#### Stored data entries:
****

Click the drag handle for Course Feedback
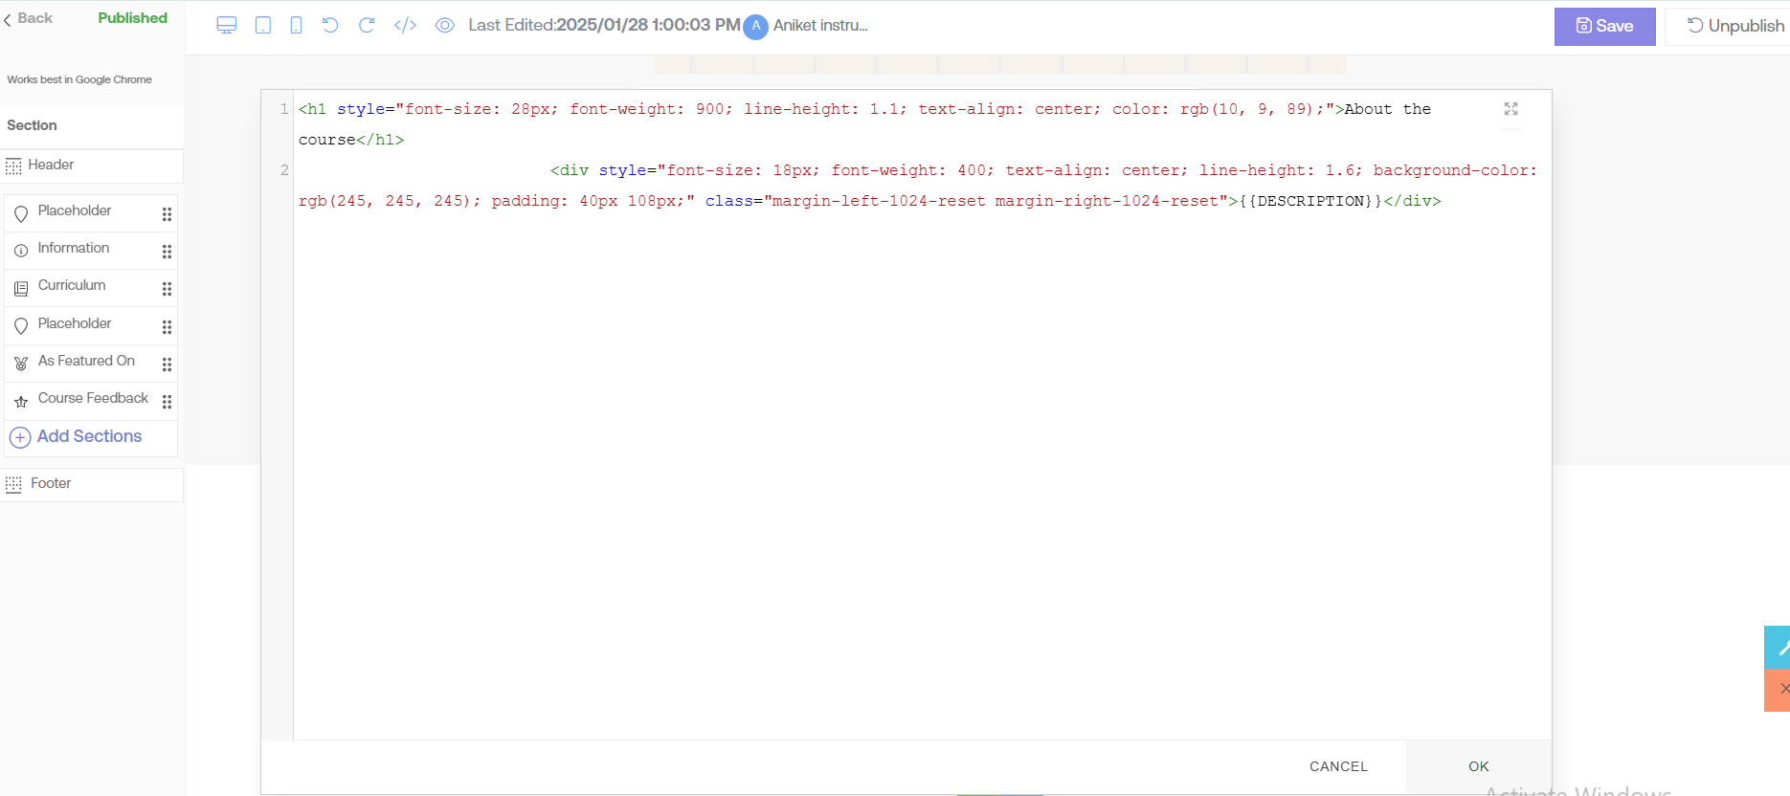(167, 402)
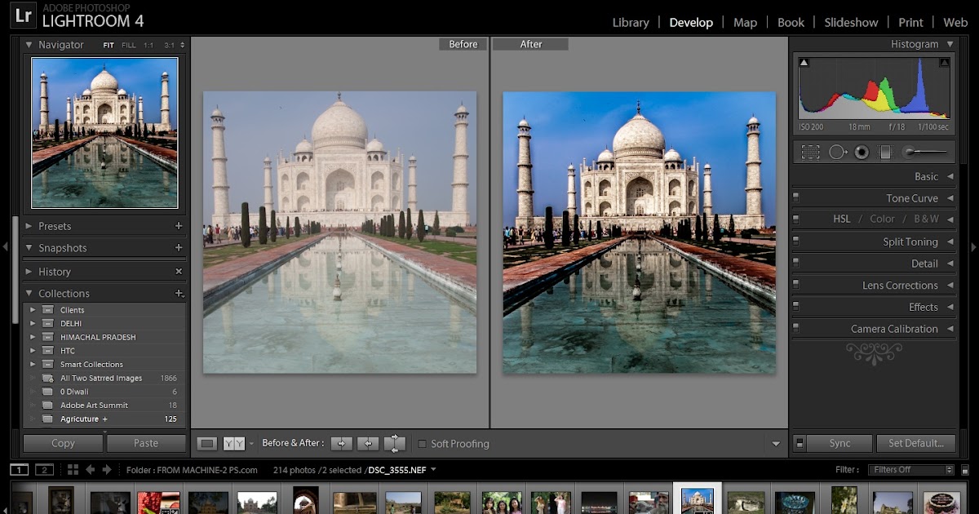Activate the Red Eye Correction tool
This screenshot has height=514, width=979.
[x=862, y=152]
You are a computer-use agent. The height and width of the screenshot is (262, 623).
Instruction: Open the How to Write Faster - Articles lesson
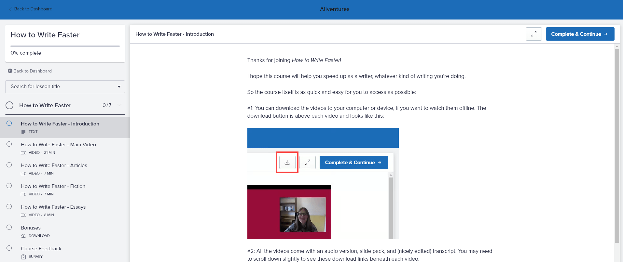tap(54, 165)
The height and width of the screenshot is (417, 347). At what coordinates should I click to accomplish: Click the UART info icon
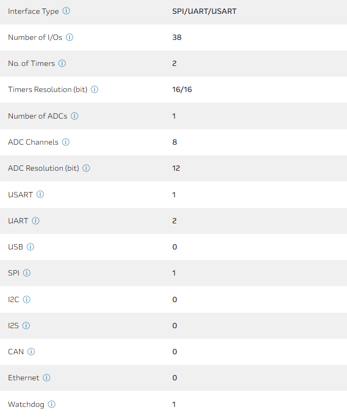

****

#### REQUIRED ACTION:
Your task is to give again, unchanged, the lines from the line that contains "Instruction: Open the" to the end of the records. Include both end lines but no pictures.

#### EXERCISE OUTPUT:
Instruction: Open the How to Write Faster - Articles lesson
tap(54, 165)
The height and width of the screenshot is (417, 347). At what coordinates should I click to accomplish: Click the UART info icon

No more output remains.